* **What is required**
Give back all the data exactly as it was written.

━━━ Data for the task

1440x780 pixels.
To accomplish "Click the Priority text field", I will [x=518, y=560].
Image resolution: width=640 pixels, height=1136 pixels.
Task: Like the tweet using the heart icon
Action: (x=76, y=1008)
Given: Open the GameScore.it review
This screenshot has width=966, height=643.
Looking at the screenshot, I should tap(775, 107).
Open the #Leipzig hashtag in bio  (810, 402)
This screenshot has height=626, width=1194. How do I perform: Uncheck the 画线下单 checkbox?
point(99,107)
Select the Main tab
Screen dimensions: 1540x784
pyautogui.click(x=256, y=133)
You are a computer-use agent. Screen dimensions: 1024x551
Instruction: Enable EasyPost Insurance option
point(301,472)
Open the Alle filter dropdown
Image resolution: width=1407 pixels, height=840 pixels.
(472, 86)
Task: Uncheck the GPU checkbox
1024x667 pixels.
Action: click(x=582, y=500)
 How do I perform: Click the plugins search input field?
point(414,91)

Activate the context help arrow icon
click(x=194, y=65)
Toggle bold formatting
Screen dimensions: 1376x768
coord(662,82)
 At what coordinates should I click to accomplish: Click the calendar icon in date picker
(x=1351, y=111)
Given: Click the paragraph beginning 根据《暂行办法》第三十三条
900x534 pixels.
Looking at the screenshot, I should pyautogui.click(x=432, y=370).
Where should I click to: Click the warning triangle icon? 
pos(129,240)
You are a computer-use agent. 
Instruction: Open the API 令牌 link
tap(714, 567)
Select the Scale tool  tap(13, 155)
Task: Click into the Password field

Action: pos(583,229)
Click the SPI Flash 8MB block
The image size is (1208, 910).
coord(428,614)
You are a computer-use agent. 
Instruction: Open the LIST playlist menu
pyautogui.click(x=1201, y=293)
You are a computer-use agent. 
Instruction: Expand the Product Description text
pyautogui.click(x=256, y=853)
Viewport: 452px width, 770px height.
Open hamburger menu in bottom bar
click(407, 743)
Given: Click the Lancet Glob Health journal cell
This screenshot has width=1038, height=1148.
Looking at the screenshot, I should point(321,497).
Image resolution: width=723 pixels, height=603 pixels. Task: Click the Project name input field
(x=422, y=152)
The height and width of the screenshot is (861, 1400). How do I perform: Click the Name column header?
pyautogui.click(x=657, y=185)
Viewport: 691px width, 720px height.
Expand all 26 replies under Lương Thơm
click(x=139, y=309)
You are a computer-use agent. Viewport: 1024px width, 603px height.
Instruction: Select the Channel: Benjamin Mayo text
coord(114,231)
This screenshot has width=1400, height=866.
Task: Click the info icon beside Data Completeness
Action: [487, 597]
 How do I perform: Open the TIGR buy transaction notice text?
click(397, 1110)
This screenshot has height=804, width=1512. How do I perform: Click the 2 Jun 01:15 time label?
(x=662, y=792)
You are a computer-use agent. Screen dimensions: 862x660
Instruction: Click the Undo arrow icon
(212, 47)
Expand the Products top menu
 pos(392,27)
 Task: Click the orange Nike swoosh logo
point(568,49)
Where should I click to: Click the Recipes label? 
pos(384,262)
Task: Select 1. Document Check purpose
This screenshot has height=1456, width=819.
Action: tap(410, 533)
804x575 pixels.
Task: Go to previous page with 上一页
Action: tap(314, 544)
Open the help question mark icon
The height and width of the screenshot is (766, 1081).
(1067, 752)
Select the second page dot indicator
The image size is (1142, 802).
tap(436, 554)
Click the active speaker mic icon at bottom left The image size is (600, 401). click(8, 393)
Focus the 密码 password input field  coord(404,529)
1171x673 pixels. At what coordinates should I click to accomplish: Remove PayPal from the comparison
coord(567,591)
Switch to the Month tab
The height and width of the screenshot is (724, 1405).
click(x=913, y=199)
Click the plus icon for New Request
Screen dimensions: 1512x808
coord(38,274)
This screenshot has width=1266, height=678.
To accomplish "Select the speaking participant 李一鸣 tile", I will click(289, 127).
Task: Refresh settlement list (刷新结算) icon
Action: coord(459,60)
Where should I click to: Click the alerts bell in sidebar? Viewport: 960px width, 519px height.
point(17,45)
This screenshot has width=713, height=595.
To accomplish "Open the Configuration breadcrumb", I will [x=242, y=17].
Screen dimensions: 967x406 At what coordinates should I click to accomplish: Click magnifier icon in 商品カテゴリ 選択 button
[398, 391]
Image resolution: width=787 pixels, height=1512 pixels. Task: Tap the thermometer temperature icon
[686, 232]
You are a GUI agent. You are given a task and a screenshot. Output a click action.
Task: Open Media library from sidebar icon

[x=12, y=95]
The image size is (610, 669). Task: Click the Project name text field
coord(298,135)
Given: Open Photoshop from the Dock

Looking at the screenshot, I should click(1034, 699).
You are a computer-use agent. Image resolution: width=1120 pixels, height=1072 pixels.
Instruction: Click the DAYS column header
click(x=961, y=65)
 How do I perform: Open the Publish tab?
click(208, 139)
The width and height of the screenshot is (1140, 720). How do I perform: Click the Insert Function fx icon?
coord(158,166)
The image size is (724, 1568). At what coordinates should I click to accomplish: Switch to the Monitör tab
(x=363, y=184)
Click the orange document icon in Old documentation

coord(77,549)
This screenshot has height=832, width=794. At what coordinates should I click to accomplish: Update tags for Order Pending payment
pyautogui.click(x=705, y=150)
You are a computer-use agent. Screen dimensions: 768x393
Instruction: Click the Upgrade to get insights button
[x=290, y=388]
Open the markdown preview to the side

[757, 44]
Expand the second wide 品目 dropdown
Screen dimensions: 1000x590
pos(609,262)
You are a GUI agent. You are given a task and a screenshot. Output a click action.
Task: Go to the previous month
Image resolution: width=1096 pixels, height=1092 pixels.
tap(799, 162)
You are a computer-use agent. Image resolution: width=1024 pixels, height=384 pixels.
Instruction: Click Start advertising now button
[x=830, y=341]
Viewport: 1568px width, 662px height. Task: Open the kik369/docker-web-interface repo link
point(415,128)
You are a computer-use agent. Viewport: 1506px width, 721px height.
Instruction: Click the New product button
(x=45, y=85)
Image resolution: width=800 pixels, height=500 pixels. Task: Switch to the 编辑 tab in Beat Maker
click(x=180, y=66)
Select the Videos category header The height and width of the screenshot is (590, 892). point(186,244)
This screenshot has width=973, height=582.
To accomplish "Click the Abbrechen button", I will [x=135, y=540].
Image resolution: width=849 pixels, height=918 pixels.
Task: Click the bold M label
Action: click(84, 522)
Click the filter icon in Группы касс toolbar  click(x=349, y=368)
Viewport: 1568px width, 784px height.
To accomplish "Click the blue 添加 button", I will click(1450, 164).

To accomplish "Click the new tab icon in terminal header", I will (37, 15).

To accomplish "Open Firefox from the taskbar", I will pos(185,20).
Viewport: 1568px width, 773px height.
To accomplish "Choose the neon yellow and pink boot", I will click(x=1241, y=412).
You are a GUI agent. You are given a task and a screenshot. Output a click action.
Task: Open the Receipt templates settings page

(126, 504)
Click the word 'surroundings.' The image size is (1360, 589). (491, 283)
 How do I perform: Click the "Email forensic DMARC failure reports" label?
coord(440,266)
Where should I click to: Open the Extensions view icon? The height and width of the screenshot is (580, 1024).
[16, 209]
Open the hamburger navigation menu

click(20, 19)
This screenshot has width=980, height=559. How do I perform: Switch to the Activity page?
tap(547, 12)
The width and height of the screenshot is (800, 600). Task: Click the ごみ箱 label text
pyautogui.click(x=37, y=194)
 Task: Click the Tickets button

━━━━━━

* **Output of the task**
1440x780 pixels.
To accomplish "Click the Priority text field", I will [x=518, y=560].
Image resolution: width=640 pixels, height=1136 pixels.
Task: Like the tweet using the heart icon
Action: (x=76, y=1008)
Given: Open the GameScore.it review
This screenshot has width=966, height=643.
Looking at the screenshot, I should tap(775, 107).
Open the #Leipzig hashtag in bio  (810, 402)
This screenshot has height=626, width=1194. How do I perform: Uncheck the 画线下单 checkbox?
point(99,107)
Select the Main tab
Screen dimensions: 1540x784
pyautogui.click(x=256, y=133)
You are a computer-use agent. Screen dimensions: 1024x551
Instruction: Enable EasyPost Insurance option
point(301,472)
Open the Alle filter dropdown
Image resolution: width=1407 pixels, height=840 pixels.
(472, 86)
Task: Uncheck the GPU checkbox
1024x667 pixels.
Action: click(x=582, y=500)
 How do I perform: Click the plugins search input field?
point(414,91)

Activate the context help arrow icon
click(x=194, y=65)
Toggle bold formatting
Screen dimensions: 1376x768
coord(662,82)
 At what coordinates should I click to accomplish: Click the calendar icon in date picker
(x=1351, y=111)
Given: Click the paragraph beginning 根据《暂行办法》第三十三条
900x534 pixels.
Looking at the screenshot, I should pyautogui.click(x=432, y=370).
Where should I click to: Click the warning triangle icon? 
pos(129,240)
You are a computer-use agent. 
Instruction: Open the API 令牌 link
tap(714, 567)
Select the Scale tool  tap(13, 155)
Task: Click into the Password field

Action: pos(583,229)
Click the SPI Flash 8MB block
The image size is (1208, 910).
coord(428,614)
You are a computer-use agent. 
Instruction: Open the LIST playlist menu
pyautogui.click(x=1201, y=293)
You are a computer-use agent. 
Instruction: Expand the Product Description text
pyautogui.click(x=256, y=853)
Viewport: 452px width, 770px height.
Open hamburger menu in bottom bar
click(407, 743)
Given: Click the Lancet Glob Health journal cell
This screenshot has width=1038, height=1148.
Looking at the screenshot, I should point(321,497).
Image resolution: width=723 pixels, height=603 pixels. Task: Click the Project name input field
(x=422, y=152)
The height and width of the screenshot is (861, 1400). How do I perform: Click the Name column header?
pyautogui.click(x=657, y=185)
Viewport: 691px width, 720px height.
Expand all 26 replies under Lương Thơm
click(x=139, y=309)
You are a computer-use agent. Viewport: 1024px width, 603px height.
Instruction: Select the Channel: Benjamin Mayo text
coord(114,231)
This screenshot has width=1400, height=866.
Task: Click the info icon beside Data Completeness
Action: [487, 597]
 How do I perform: Open the TIGR buy transaction notice text?
click(397, 1110)
This screenshot has height=804, width=1512. How do I perform: Click the 2 Jun 01:15 time label?
(x=662, y=792)
You are a computer-use agent. Screen dimensions: 862x660
Instruction: Click the Undo arrow icon
(212, 47)
Expand the Products top menu
 pos(392,27)
 Task: Click the orange Nike swoosh logo
point(568,49)
Where should I click to: Click the Recipes label? 
pos(384,262)
Task: Select 1. Document Check purpose
This screenshot has height=1456, width=819.
Action: tap(410, 533)
804x575 pixels.
Task: Go to previous page with 上一页
Action: tap(314, 544)
Open the help question mark icon
The height and width of the screenshot is (766, 1081).
(1067, 752)
Select the second page dot indicator
The image size is (1142, 802).
tap(436, 554)
Click the active speaker mic icon at bottom left The image size is (600, 401). click(8, 393)
Focus the 密码 password input field  coord(404,529)
1171x673 pixels. At what coordinates should I click to accomplish: Remove PayPal from the comparison
coord(567,591)
Switch to the Month tab
The height and width of the screenshot is (724, 1405).
click(x=913, y=199)
Click the plus icon for New Request
Screen dimensions: 1512x808
coord(38,274)
This screenshot has width=1266, height=678.
To accomplish "Select the speaking participant 李一鸣 tile", I will click(289, 127).
Task: Refresh settlement list (刷新结算) icon
Action: coord(459,60)
Where should I click to: Click the alerts bell in sidebar? Viewport: 960px width, 519px height.
point(17,45)
This screenshot has width=713, height=595.
To accomplish "Open the Configuration breadcrumb", I will [x=242, y=17].
Screen dimensions: 967x406 At what coordinates should I click to accomplish: Click magnifier icon in 商品カテゴリ 選択 button
[398, 391]
Image resolution: width=787 pixels, height=1512 pixels. Task: Tap the thermometer temperature icon
[686, 232]
You are a GUI agent. You are given a task and a screenshot. Output a click action.
Task: Open Media library from sidebar icon

[x=12, y=95]
The image size is (610, 669). Task: Click the Project name text field
coord(298,135)
Given: Open Photoshop from the Dock

Looking at the screenshot, I should click(1034, 699).
You are a computer-use agent. Image resolution: width=1120 pixels, height=1072 pixels.
Instruction: Click the DAYS column header
click(x=961, y=65)
 How do I perform: Open the Publish tab?
click(208, 139)
The width and height of the screenshot is (1140, 720). How do I perform: Click the Insert Function fx icon?
coord(158,166)
The image size is (724, 1568). At what coordinates should I click to accomplish: Switch to the Monitör tab
(x=363, y=184)
Click the orange document icon in Old documentation

coord(77,549)
This screenshot has height=832, width=794. At what coordinates should I click to accomplish: Update tags for Order Pending payment
pyautogui.click(x=705, y=150)
You are a computer-use agent. Screen dimensions: 768x393
Instruction: Click the Upgrade to get insights button
[x=290, y=388]
Open the markdown preview to the side

[757, 44]
Expand the second wide 品目 dropdown
Screen dimensions: 1000x590
pos(609,262)
You are a GUI agent. You are given a task and a screenshot. Output a click action.
Task: Go to the previous month
Image resolution: width=1096 pixels, height=1092 pixels.
tap(799, 162)
You are a computer-use agent. Image resolution: width=1024 pixels, height=384 pixels.
Instruction: Click Start advertising now button
[x=830, y=341]
Viewport: 1568px width, 662px height. Task: Open the kik369/docker-web-interface repo link
point(415,128)
You are a computer-use agent. Viewport: 1506px width, 721px height.
Instruction: Click the New product button
(x=45, y=85)
Image resolution: width=800 pixels, height=500 pixels. Task: Switch to the 编辑 tab in Beat Maker
click(x=180, y=66)
Select the Videos category header The height and width of the screenshot is (590, 892). point(186,244)
This screenshot has width=973, height=582.
To accomplish "Click the Abbrechen button", I will [x=135, y=540].
Image resolution: width=849 pixels, height=918 pixels.
Task: Click the bold M label
Action: click(84, 522)
Click the filter icon in Группы касс toolbar  click(x=349, y=368)
Viewport: 1568px width, 784px height.
To accomplish "Click the blue 添加 button", I will click(1450, 164).

To accomplish "Click the new tab icon in terminal header", I will (37, 15).

To accomplish "Open Firefox from the taskbar", I will pos(185,20).
Viewport: 1568px width, 773px height.
To accomplish "Choose the neon yellow and pink boot", I will click(x=1241, y=412).
You are a GUI agent. You are given a task and a screenshot. Output a click action.
Task: Open the Receipt templates settings page

(126, 504)
Click the word 'surroundings.' The image size is (1360, 589). (491, 283)
 How do I perform: Click the "Email forensic DMARC failure reports" label?
coord(440,266)
Where should I click to: Open the Extensions view icon? The height and width of the screenshot is (580, 1024).
[16, 209]
Open the hamburger navigation menu

click(20, 19)
This screenshot has width=980, height=559. How do I perform: Switch to the Activity page?
tap(547, 12)
The width and height of the screenshot is (800, 600). Task: Click the ごみ箱 label text
pyautogui.click(x=37, y=194)
 Task: Click the Tickets button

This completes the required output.